# Stallion fencing? Do I need more?



## drafts4ever (Sep 1, 2009)

My property closes on the 17th and I will begin having estimators come in for quotes to redo my pastures. The fencing material is already there and available but the lady that is selling moved everything to make it one big open area and I will be dividing it back into sections. My only fencing change besides dividing pastures is Lestats pasture. His section will be completely redone and I'm looking for tips on how to make it the safest, stallion proof pasture. 

His section is about one acre. I'll be fencing the entire thing but I'm not sure what type of fencing for him would be best. Of course there will be hotwire around the perimeter and he won't have access year round to the entire area. I will be splitting it in the middle to let one side grow up. The entire length of his pasture runs along side the neighbors gelding's pasture. The neighbor says he's been exposed to stallions and has no problem with Lestat being right next door but I'll still be bringing the fence at least two feet in from the neighbors pasture. 
I'm thinking along with the pasture I'll be doing two strand hot wire? One on top and one in the middle about 6-12 inches from the fence itself on the inside? Is that enough space for hot wire? 
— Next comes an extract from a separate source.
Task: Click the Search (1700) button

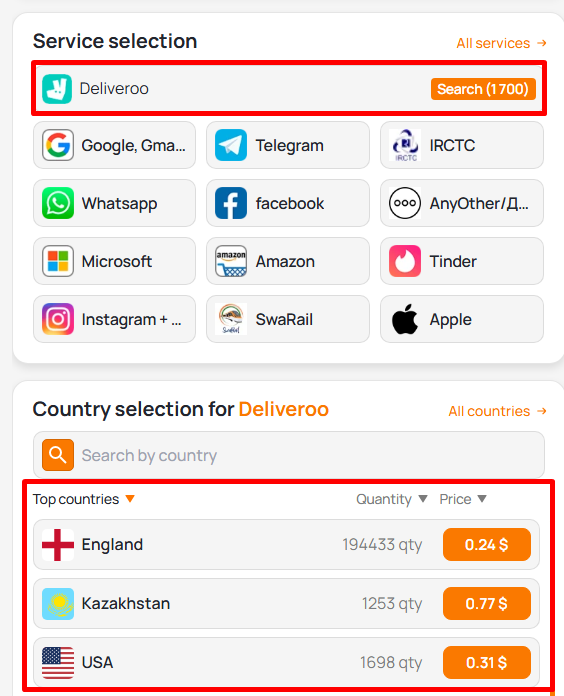Action: (483, 89)
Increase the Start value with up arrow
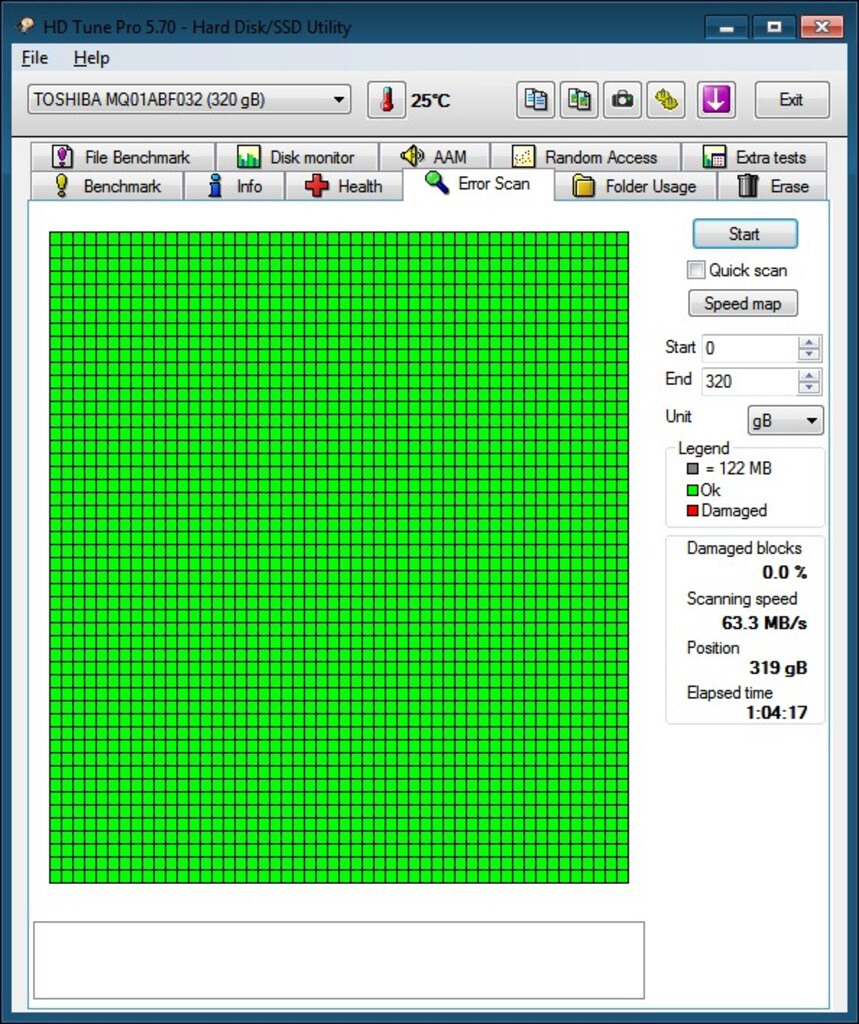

He won't be nose to nose with any mares and any breeding training won't be done until he's at least 6 years old and he'll be available for AI only. My mares pasture is across and kitty corner to his pasture so not close for nose to nose. His stall fronts are grilled so although he'll be stalled next to them there will still be no nose to nose. Neighboring horses besides the next door gelding are across the alley so too far for nose to nose. I'm hoping hotwire will take care of any possible fence leaning. I'm trying to take all precautions to avoid any possible confrontations including a lot of play time with his babysitters a Fjord gelding and Shire gelding. 
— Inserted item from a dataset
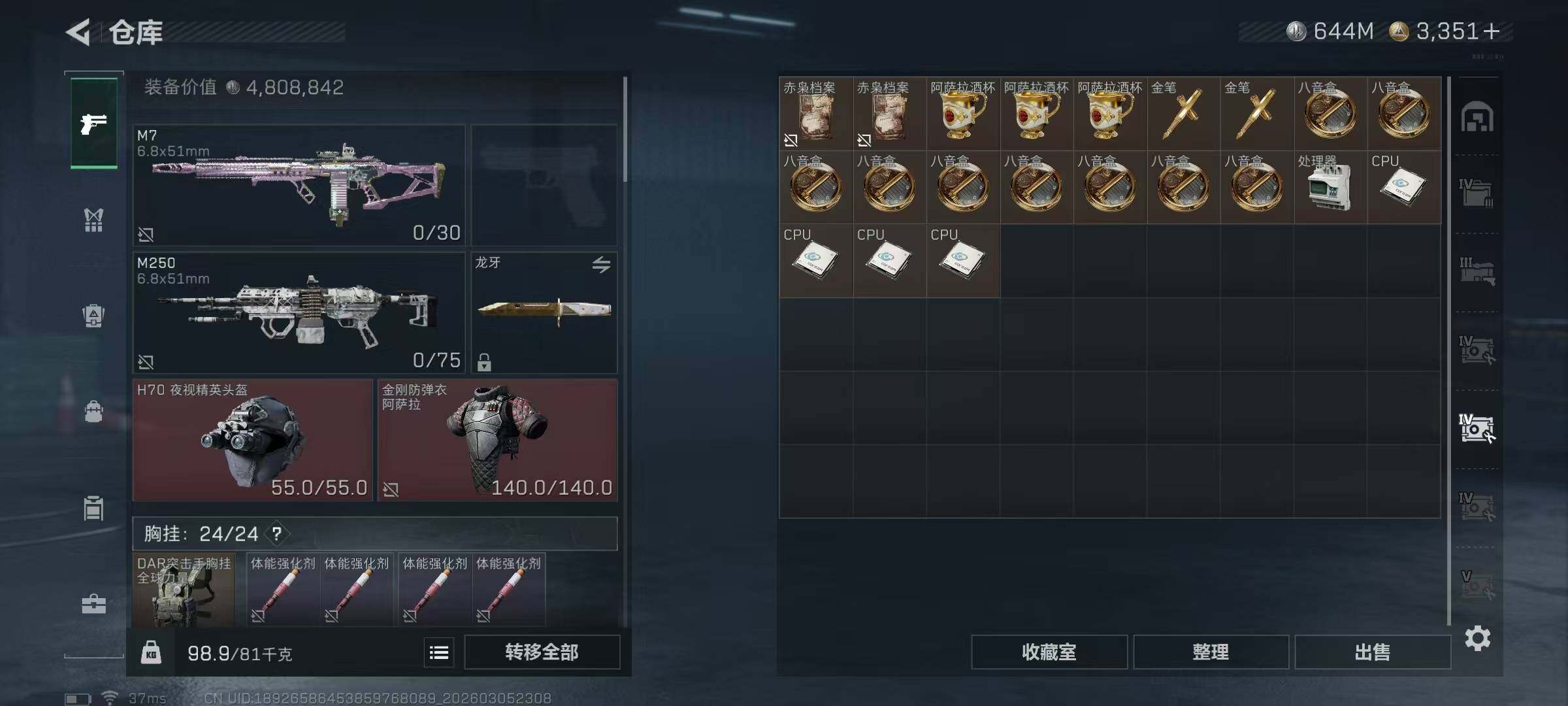Select the weapons tab with pistol icon

click(x=94, y=123)
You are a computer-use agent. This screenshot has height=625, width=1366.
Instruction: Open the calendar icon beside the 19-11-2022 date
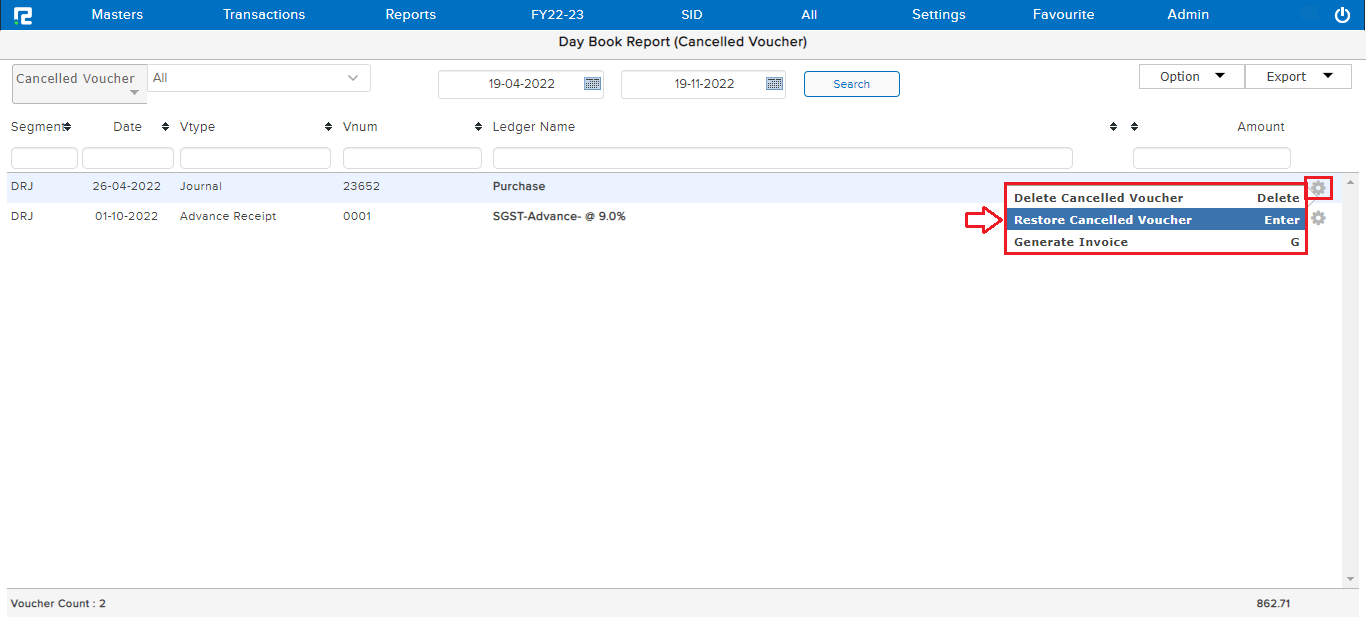coord(773,84)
Questions. What type of fencing do you recommend so if it's not already on the list I can add it or if it is I can put a check next to it being recommended. 

Hot tape or wire and what thickness. 
Any specific type of fence charger that works better than others? I will be running it on a 7 acre perimeter. 
Any specific stallion type protection on fences I should look into? I already checked code with the county and all they specify is 6 foot minimum fencing. 
He's covered as are the rest of my horses with an insurance policy should they do something silly and another to cover anything else that covers up to 1 million in damages. Is there a special stallion insurance I should look into. 

Keep in mind I won't be moving until August so I have all spring and summer to fix up everything and he's still nice and tucked up in there. I felt the head of two wal*nuts* the other day but nothing "official" yet. He's only 10 months old and I'm not expecting a full appearance at the moment but I'm checking every day just in case he decides to surprise me. All his mannerisms are still very baby like. Mouthing other horses, chewing at their noses and nuzzling the big boys he gets to associate with. 

Anyway! Thank you for reading and for all the following help! Any tips on fencing other than him is welcome as well! Like I said the entire property is horse fenced brand new and everything but the lady redid everything to open up the entire 7 acres so I have a couple acres of posts stacked in the barn she pulled up. Those will be going out to divide everything back up.

Ps: Lestat says thank you! *please excuse his baby belly. He just got the OK to be outside and play after having a month of stall rest from his injury*


----------



## goneriding (Jun 6, 2011)

Centaur or ramm, the kind that looks like a board fence. Not cheap though. It comes with a built in hot wire.


----------



## Saddlebag (Jan 17, 2011)

The heaviest wire for electric fencing is best. It carries more charge. It is also not susceptible to wind damage as tape or ribbon is. Put the wire on the inside of his paddock in case he hits it hard the wire is more likly to stay up. On the outside of the posts, the insulators fly like bullets. Be sure to have a large enough gap between him and the mares that you could drive a pickup between. I've seen horses breed with a fence in between them. In once case it was sheep wire with a top board. The stallion wound up royally tangled when he got down.


----------



## drafts4ever (Sep 1, 2009)

I'll post some links to what I've been looking at for fencing and electric for him when I get home. I've been going back and forth between rope, tape and just wire so I have a lot of links.


----------



## drafts4ever (Sep 1, 2009)

drafts4ever said:


> oh goodness. Ive heard of fence breeding too so thats why im sticking him at the top of my property by my house and the barn and my girls have the bottom pastures. The gap between him and the mares is the hay pasture and a 12 foot aisle way and then my creek so plenty of space.
> Is there a certain insulator for wire that I'll need to pick up or are the usual Wilco kind fine to use. I've only been able to find 6-8 inch insulators. I was told to look for 12 inch insulators but haven't had any luck.
> _Posted via Mobile Device_


_Posted via Mobile Device_


----------



## drafts4ever (Sep 1, 2009)

Whoa what just happened there. I forgot to add the top line, went to edit and it came back as a quote. Weird! Silly phone. Sorry guys!
_Posted via Mobile Device_


----------



## PaintHorseMares (Apr 19, 2008)

Saddlebag said:


> Be sure to have a large enough gap between him and the mares that you could drive a pickup between. I've seen horses breed with a fence in between them. In once case it was sheep wire with a top board. The stallion wound up royally tangled when he got down.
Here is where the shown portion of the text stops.